GS Caltex invests big in clean biobutanol
Due to its easy absorption of moisture and tendency to corrode metal, vehicles must be reconfigured in order to use it in high concentrations. Another downside is that bioethanol cannot be supplied through established infrastructure, requiring additional investment.
Biobutanol, on the other hand, has a higher energy density than bioethanol, which allows it to be mixed with gasoline and used in gas-powered vehicles. Additionally, biobutanol’s low water solubility means that it is compatible with existing transport and storage infrastructure.
Biobutanol is also used in everyday products, acting as the gluing agent in ink, glue and paint, a semiconductor cleaning agent, and a flavoring agent in food, soap and cosmetics. As a result, it has been drawing attention as an eco-friendly chemical.
According to a 2013 study, the annual global demand for butanol is 3.97 million tons, of which the Asian market makes up around 50 percent. This number is expected to rise to 4.9 million tons per year by 2018.
In response, GS Caltex has concentrated its efforts on developing environmentally friendly biobutanol.
The commercial production of biobutanol was suspended in the 1990s. However, despite its recent revival in China, it faces obstacles in becoming fully commercialized due to technical difficulties such as the use of costly base materials and quality control.
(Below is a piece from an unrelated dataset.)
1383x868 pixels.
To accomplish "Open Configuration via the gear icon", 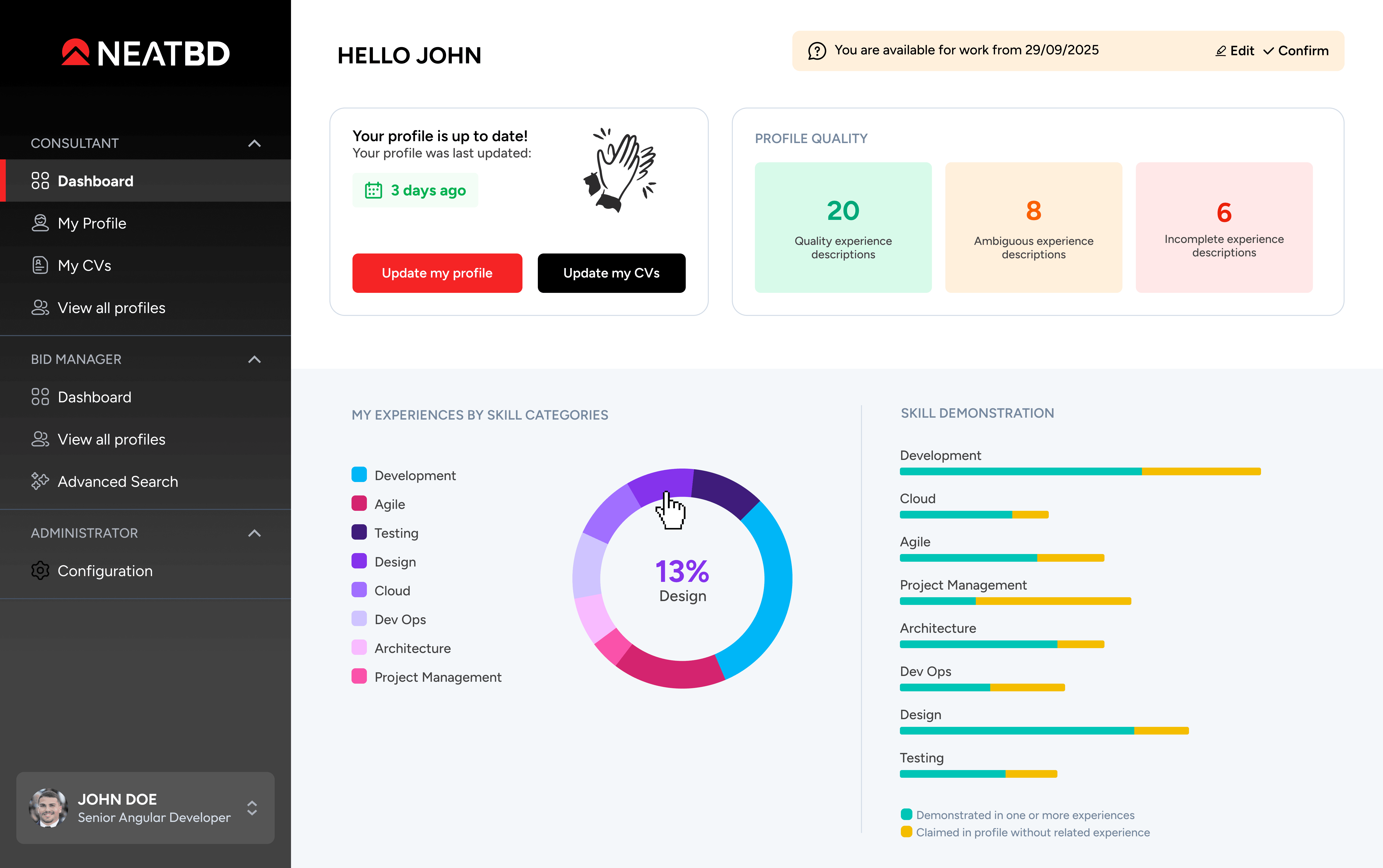I will (40, 571).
As a result, there was no actual production of biobutanol in 2015.
While Korean research on biobutanol began in the 1980s, it was not until the late 2000s that research began on a large scale.
GS Caltex has invested more than eight years into the research and development of biobutanol, beginning in 2007. It acquired integrated processing technology encompassing all steps of biobutanol production, from fermentation and absorption to oil refining. In doing so, GS Caltex acquired more than 40 domestic and international patents. As a result, it developed the technology to produce C5 and C6 sugars from woody biomass, lowering production costs.
While developing the pilot plant, GS Caltex sought joint growth with small and medium-size enterprises (SMEs), engaging them early on to localize planning and production. Should the business expand through exports, it is estimated that domestic SMEs will also be given opportunities for growth.
As of today, GS Caltex’s biobutanol technology is being prepared for commercialization, with construction of its demo plant set for the first half of 2016. Afterwards, it plans to sell technology licenses and procure a stable supplier of raw materials for biobutanol production.